Scientists are working with computer nerds to find a cure for smallpox using screen savers. Their idea is to use the idle processing power of 2 million personal computers to look through millions of molecular combinations in hopes of finding one that fights smallpox. Although we have a smallpox vaccine, it can have serious side effects, and there's no cure once you have the disease. To volunteer, download a screen saver that will run whenever your computer has memory to spare. When it connects to the Internet, your computer will send data back to a central hub. The combined power of 2 million personal computers is 30 times more than the fastest supercomputer. The same technique has been used to search for signs of extraterrestrial life.

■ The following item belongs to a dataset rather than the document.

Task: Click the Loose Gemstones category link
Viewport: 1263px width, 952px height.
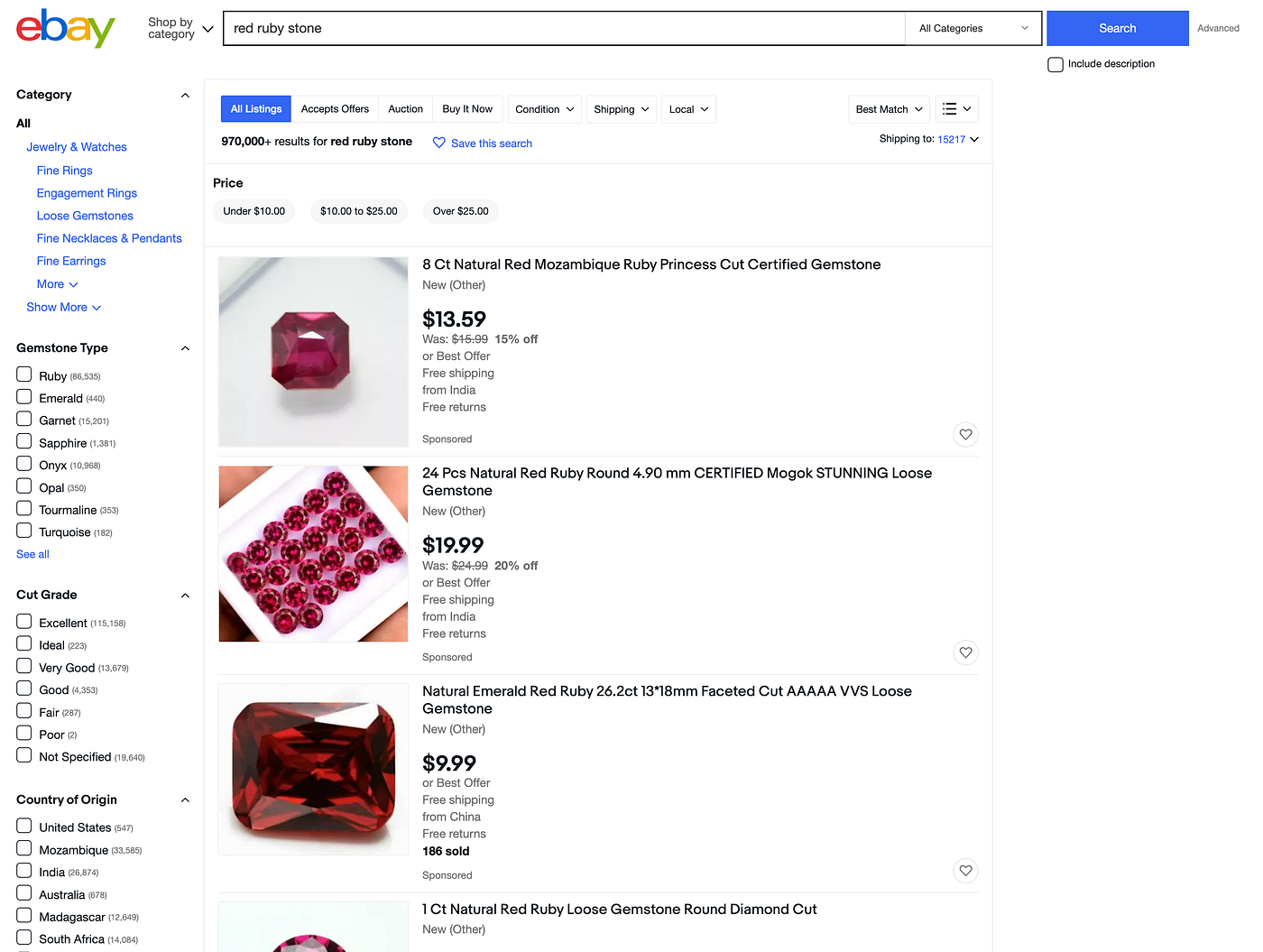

"Bioterrorism agents are funny animals because you can't test them on people," says Edward Hubbard, of United Devices, which designed the smallpox program. That's why computers are needed for the fight. The average drug takes about 15 years and $800 million to develop, and much of that time and money is spent searching for the right compound to experiment on. PC power can reduce the time this takes. It's hoped that the computers can reduce the 35 million possible molecules down to about 300,000 for testing, ranked in order of promise. Scientists will then start testing them the normal way, using test tubes and petri dishes to experiment on the top 50 candidates.
This field of fired-up computers reminds us that there?s a hidden energy that binds us all together.